The treatment of the guest seems puzzling. Though it seems strikingly violent, it cannot be taken literally. It is about generosity and rejection of generosity. The great upset in today’s parable to those in power and privileged is the general and open invitation where social barriers are broken. What were seats for the privileged are now open to anyone. The final shock or upset is that all are equal in God’s reign. It destroys the view that sacred geography determines one’s place in God’s reign. God is not a real stickler for propriety and protocol and we see this in Jesus’ social encounters that manifest the importance of love and friendship. Those who seem to find themselves at the door are the mean, the unjust, the privileged because they have set themselves apart from the others that have been embraced. This is ‘hell’ of disconnectedness and isolation expressed by darkness and gnashing of teeth. The one who is turned away could have been one who is a spoiler in the community. It is not about being good or bad but one who undermines the unity and peace of the gathering. He does not identify with those off the street? He does not live out the sentiments of God’s heart such as love, compassion, care, inclusiveness and sense of interconnectedness, a passion for justice, friendship, generosity and joy. He refuses to let go of bigotry or prejudice against the different ‘other’. It is necessary to reject the divisive programming we have inherited and embrace the interconnected reality we are called to. As the USA approaches the presidential elections, many (including religious leaders) see in the present government a saviour for their white privilege whilst denying justice to those excluded and even killed under the dog-whistle of ‘law and order.’ A just future requires the inclusive, just, equitable passion for making our world safe for everyone and the desire to make sure we all thrive together. If any are left out of that just future, it will be because they could not stomach the lack of distinction between themselves and their fellow guests that characterizes themselves as somehow superior. It won’t be because they’ve failed to accept an invitation for themselves. 

 

So, it is not about clothes but what is in the heart and how connected we are to living our lives in love and friendship, in peace and justice. If we talk to and/or observe, we can see that the people who were invited from the streets - the poor and vulnerable people, drug addicts, street people, homeless, mentally ill - who also tend to look out for one another, leaving the mean and small of heart behind.
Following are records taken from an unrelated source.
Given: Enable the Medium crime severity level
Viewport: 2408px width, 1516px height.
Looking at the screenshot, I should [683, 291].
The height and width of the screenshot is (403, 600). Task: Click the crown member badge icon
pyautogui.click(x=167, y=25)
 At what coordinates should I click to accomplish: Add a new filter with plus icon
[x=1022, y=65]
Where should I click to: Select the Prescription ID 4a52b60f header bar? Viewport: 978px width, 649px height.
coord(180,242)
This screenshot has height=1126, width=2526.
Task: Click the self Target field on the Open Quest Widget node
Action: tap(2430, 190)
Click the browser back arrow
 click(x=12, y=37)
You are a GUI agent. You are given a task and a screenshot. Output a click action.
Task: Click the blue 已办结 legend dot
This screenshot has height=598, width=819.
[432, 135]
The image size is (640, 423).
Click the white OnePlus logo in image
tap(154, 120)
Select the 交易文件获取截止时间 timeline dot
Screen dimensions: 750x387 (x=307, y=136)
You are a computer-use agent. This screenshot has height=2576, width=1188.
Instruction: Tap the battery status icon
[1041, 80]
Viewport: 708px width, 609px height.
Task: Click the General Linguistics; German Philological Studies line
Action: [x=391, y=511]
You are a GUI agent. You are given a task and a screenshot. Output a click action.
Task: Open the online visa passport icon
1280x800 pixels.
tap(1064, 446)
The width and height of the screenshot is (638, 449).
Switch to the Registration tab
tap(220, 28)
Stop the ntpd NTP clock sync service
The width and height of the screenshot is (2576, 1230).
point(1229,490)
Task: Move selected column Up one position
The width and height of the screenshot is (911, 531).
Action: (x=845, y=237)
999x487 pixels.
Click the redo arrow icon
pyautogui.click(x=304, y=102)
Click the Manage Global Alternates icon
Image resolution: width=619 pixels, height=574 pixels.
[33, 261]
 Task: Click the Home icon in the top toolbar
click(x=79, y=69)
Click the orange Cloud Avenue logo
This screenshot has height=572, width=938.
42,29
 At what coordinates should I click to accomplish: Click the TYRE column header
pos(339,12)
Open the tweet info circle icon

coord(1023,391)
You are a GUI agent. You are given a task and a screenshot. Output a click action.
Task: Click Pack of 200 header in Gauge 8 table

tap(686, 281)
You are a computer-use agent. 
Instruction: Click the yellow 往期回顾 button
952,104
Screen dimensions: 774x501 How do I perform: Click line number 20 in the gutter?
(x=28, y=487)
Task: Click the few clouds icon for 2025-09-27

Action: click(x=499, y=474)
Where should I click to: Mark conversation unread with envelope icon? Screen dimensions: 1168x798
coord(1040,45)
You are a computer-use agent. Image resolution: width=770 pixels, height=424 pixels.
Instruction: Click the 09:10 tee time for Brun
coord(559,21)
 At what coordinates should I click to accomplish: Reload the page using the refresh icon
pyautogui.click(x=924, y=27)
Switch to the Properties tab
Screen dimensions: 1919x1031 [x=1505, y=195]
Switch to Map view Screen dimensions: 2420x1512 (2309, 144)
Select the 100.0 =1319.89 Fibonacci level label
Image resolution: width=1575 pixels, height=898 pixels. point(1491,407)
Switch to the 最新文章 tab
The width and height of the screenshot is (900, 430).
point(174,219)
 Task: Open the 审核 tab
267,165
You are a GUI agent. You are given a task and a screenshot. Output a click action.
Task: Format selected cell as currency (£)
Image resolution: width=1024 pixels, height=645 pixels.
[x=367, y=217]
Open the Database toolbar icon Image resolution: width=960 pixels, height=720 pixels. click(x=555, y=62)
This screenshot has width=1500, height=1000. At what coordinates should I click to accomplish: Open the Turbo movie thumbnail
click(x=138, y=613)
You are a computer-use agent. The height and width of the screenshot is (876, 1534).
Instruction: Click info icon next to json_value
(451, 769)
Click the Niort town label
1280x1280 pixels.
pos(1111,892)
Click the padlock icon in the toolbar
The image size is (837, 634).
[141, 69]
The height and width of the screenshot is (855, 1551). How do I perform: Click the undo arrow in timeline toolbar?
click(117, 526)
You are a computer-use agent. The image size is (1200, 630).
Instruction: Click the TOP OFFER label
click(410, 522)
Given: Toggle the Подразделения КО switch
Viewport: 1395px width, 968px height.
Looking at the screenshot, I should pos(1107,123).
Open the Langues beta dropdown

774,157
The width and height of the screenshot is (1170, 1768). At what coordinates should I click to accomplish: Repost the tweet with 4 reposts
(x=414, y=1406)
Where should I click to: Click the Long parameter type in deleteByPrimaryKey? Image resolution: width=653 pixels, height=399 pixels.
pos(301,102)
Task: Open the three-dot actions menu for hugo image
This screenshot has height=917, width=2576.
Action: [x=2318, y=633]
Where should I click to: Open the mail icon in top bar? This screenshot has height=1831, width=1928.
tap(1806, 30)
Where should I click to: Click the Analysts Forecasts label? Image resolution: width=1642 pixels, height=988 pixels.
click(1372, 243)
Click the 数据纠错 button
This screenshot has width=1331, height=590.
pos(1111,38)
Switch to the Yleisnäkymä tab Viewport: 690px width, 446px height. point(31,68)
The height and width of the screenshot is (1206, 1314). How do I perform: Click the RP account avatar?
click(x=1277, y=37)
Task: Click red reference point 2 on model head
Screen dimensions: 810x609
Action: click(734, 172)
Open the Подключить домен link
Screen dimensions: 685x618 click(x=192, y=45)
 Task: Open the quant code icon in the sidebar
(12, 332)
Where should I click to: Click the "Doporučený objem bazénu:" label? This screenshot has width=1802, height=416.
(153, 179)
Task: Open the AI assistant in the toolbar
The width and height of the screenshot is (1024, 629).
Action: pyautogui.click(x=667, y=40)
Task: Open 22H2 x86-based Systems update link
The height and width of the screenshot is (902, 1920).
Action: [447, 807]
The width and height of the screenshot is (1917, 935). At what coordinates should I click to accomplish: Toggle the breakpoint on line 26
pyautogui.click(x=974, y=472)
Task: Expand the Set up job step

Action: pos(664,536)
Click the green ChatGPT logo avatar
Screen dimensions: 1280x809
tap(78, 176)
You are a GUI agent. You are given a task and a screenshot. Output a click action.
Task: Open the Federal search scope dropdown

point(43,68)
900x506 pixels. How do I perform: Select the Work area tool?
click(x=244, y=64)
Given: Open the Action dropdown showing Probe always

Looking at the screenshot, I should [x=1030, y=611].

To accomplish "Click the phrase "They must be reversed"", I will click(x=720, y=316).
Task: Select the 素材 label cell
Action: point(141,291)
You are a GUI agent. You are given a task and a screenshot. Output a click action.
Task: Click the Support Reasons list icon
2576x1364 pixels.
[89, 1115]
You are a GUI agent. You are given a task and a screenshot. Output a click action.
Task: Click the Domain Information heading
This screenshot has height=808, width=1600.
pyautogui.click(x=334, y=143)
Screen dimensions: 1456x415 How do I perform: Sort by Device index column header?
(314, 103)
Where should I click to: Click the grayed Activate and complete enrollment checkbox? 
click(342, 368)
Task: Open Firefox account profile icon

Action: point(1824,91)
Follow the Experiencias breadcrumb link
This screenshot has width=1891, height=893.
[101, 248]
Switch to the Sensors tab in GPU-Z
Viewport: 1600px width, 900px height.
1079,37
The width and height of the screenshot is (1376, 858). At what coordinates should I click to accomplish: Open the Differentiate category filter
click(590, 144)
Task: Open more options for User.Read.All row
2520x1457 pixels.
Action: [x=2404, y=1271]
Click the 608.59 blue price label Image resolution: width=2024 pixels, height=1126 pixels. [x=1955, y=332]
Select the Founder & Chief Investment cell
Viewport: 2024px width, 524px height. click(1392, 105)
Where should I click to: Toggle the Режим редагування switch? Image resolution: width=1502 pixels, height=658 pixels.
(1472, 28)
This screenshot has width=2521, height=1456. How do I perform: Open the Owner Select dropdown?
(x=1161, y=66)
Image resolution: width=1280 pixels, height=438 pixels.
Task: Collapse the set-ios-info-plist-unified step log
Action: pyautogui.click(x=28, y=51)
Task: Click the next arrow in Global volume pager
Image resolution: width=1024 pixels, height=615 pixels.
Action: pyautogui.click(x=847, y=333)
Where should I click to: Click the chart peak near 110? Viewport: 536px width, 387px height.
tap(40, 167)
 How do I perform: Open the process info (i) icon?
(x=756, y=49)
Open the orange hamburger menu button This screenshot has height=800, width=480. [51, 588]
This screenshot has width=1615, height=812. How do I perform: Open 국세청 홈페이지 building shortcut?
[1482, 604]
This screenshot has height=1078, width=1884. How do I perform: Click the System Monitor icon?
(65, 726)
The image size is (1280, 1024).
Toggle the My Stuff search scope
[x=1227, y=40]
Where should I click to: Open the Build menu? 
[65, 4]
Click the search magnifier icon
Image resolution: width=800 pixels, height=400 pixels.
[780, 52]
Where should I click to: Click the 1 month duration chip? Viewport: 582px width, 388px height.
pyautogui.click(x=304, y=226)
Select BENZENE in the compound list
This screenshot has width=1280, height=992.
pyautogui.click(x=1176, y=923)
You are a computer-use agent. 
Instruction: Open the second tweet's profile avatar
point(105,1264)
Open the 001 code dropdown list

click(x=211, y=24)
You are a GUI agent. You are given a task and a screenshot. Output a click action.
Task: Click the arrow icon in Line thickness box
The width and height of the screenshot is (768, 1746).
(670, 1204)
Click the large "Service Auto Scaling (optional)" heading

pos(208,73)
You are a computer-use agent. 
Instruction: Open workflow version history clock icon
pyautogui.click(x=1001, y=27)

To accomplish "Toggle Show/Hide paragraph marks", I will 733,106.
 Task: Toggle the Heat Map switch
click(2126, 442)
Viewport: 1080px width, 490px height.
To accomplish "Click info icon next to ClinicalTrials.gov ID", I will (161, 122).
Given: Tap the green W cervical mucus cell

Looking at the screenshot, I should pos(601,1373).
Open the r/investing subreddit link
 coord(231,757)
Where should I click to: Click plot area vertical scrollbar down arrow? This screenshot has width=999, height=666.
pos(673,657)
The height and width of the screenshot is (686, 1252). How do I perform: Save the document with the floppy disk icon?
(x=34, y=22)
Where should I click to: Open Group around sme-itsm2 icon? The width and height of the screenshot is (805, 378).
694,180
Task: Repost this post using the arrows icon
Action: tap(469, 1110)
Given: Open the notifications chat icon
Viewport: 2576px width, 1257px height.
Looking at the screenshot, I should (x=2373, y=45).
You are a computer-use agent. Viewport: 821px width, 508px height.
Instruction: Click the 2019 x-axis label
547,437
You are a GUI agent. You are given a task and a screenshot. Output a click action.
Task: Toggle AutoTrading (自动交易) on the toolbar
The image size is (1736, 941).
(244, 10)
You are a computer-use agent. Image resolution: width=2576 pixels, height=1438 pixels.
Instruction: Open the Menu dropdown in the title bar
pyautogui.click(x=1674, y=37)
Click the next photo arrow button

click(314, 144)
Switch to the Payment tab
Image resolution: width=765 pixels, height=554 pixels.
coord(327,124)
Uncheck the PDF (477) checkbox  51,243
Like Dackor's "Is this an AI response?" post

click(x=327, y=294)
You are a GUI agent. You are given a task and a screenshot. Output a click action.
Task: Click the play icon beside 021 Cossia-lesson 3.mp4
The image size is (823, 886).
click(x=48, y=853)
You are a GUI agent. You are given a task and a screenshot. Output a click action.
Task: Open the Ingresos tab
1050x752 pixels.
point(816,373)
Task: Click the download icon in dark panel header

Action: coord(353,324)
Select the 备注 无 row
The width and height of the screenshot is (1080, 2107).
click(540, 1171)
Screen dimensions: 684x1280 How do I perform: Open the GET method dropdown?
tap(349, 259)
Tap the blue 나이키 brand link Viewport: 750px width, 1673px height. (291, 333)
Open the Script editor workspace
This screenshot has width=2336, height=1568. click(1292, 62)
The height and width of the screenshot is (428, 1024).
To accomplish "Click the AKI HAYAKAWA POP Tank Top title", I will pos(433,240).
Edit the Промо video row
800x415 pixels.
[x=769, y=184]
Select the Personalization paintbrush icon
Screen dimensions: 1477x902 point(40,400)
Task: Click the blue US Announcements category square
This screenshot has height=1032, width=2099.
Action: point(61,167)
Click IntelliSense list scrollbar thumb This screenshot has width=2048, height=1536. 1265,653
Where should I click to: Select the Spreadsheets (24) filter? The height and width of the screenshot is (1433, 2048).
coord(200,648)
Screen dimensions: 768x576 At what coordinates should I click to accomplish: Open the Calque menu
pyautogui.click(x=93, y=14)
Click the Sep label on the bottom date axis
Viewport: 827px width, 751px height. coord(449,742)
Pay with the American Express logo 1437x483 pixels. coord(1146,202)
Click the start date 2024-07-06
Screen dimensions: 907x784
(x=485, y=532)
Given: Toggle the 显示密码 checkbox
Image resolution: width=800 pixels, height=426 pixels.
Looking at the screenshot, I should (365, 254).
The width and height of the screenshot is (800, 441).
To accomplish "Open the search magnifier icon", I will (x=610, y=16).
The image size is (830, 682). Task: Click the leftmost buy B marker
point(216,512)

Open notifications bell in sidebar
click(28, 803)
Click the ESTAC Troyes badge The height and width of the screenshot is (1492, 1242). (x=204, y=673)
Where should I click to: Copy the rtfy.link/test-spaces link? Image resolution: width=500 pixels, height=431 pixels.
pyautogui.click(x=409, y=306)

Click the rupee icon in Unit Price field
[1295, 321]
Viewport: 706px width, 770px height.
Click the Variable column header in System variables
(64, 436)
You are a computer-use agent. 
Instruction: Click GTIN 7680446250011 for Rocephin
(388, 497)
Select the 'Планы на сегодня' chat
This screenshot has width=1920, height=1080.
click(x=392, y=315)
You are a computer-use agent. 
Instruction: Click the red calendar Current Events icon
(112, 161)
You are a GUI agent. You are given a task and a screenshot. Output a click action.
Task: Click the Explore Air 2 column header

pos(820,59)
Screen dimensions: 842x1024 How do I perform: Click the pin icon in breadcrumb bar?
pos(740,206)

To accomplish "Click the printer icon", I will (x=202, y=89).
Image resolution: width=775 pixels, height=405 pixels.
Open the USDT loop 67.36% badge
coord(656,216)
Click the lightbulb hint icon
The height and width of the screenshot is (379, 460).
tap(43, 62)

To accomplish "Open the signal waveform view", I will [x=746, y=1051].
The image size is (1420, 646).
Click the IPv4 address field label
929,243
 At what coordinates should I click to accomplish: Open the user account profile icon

It can seem like ‘hell’ (even without knowing it) where there is disconnectedness, isolation, doom and gloom. Simone Weil, though very drawn to Jesus never became a Christian, found the heart of Christianity at the church door rather than inside. Somehow the call is for to kneel amidst the present day rubble or look into the graves where many people live and be present to them whether they are in Yemen, Haiti, Pakistan, Afghanistan, Aboriginal communities Brewarrina, Bourke and Moree, the rubbish dumps of Manila, the railway tunnels in Sydney’s underground stations that house the mentally ill, etc. The gospel is calling us to wrestle with the demons that might steer us to look away, to remain silent, to do nothing, as if our lives are not bound up with these people. There are always people who will try to spoil or contaminate ‘the celebration’ with discord and thus exclude themselves before being evicted. These are found at all levels of church and society. They prey on others and delight in undermining the good others try to do by highlighting their flaws. We see this in the treatment of women, people of colour and LGBTIQ people.  They appear to be onside but actually pollute church and society from within. Their superior, judgmental and denigrating attitudes are contagious and their activity can inhibit others from joining or enjoying the party. They are careful not to identify with the mob.

 

Today, as Jesus gives us a glimpse of his vision of God, he offers us a choice. Let us not allow the spoilers contaminate us and allow ourselves to be touched by God's desire that we — all of us — accept the invitation to enter in and fully enjoy the banquet of life set before us.